Das, who additionally speaks Hindi and Bengali, took a take a look at the longest tokens in these languages. The tokens replicate discussions occurring in these languages, in order that they embody phrases like “Narendra” or “Pakistan,” however widespread English phrases like “Prime Minister,” “university,” and “international” additionally come up incessantly. They additionally don’t exhibit the problems surrounding the Chinese tokens.
That seemingly displays the coaching data in these languages, Das says: “My working theory is the websites in Hindi and Bengali are very rudimentary. It’s like [mostly] news articles. So I would expect this to be the case. There are not many spam bots and porn websites trying to happen in these languages. It’s mostly going to be in English.”
Polluted data and an absence of cleansing
However, issues are drastically totally different in Chinese. According to a number of researchers who’ve appeared into the brand new library of tokens used for GPT-4o, the longest tokens in Chinese are virtually solely spam phrases utilized in pornography, playing, and scamming contexts. Even shorter tokens, like three-character-long Chinese phrases, replicate these subjects to a major diploma.

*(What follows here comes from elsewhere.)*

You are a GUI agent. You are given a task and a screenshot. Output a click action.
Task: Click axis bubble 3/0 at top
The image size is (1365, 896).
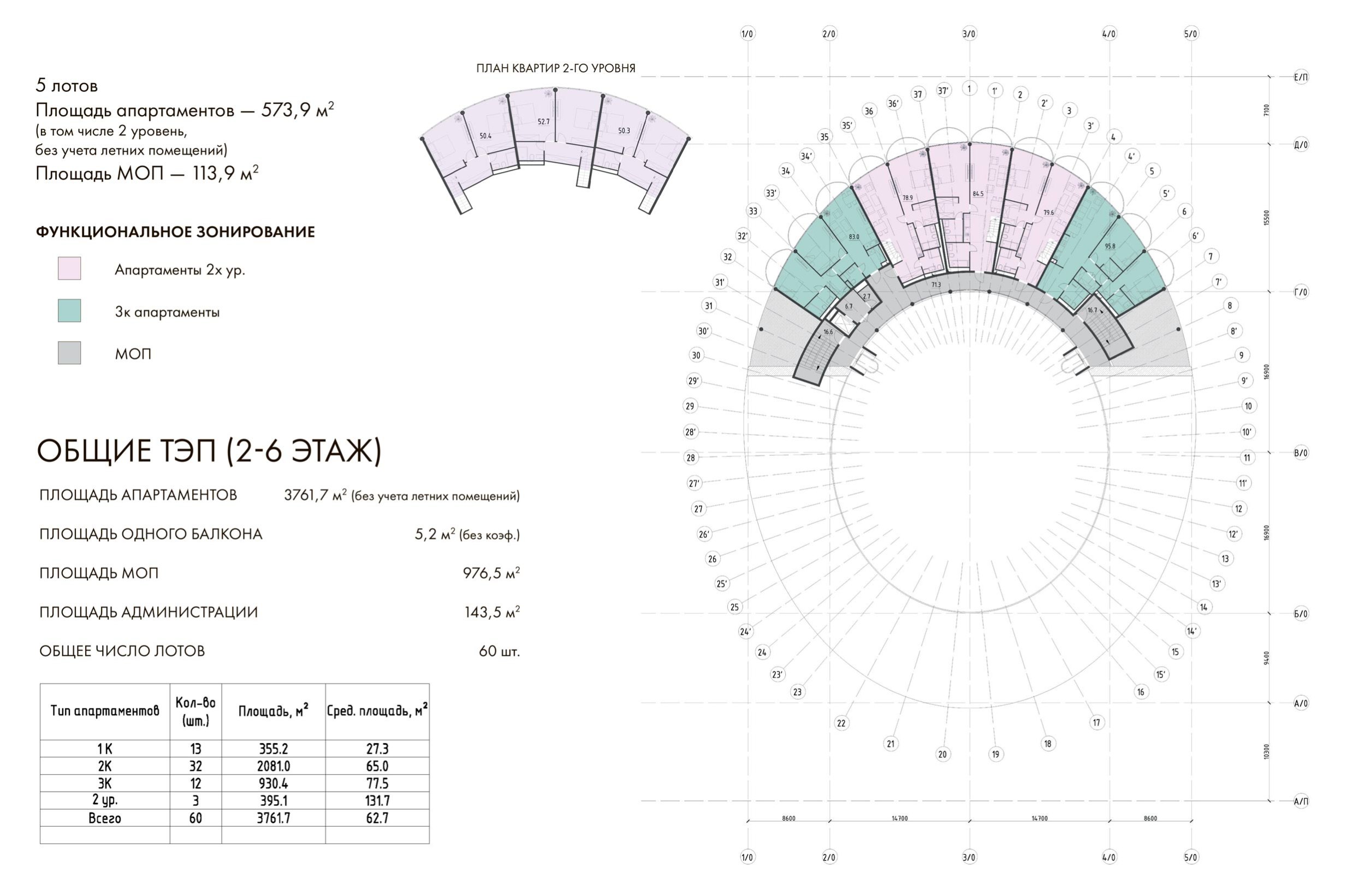click(x=969, y=34)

“The problem is clear: the corpus used to train [the tokenizer] is not clean. The English tokens seem fine, but the Chinese ones are not,” says Cai from Princeton University. It is not uncommon for a language mannequin to crawl spam when gathering coaching data, however normally there shall be vital effort taken to wash up the data earlier than it’s used. “It’s possible that they didn’t do proper data clearing when it comes to Chinese,” he says.
The content material of those Chinese tokens might counsel that they’ve been polluted by a selected phenomenon: websites hijacking unrelated content material in Chinese or different languages to spice up spam messages.
These messages are sometimes commercials for pornography movies and playing websites. They may very well be actual companies or merely scams. And the language is inserted into content material farm websites or typically legit websites to allow them to be listed by search engines like google and yahoo, circumvent the spam filters, and come up in random searches. For instance, Google listed one search consequence web page on a US National Institutes of Health web site, which lists a porn web site in Chinese. The similar web site identify additionally appeared in a minimum of 5 Chinese tokens in GPT-4o.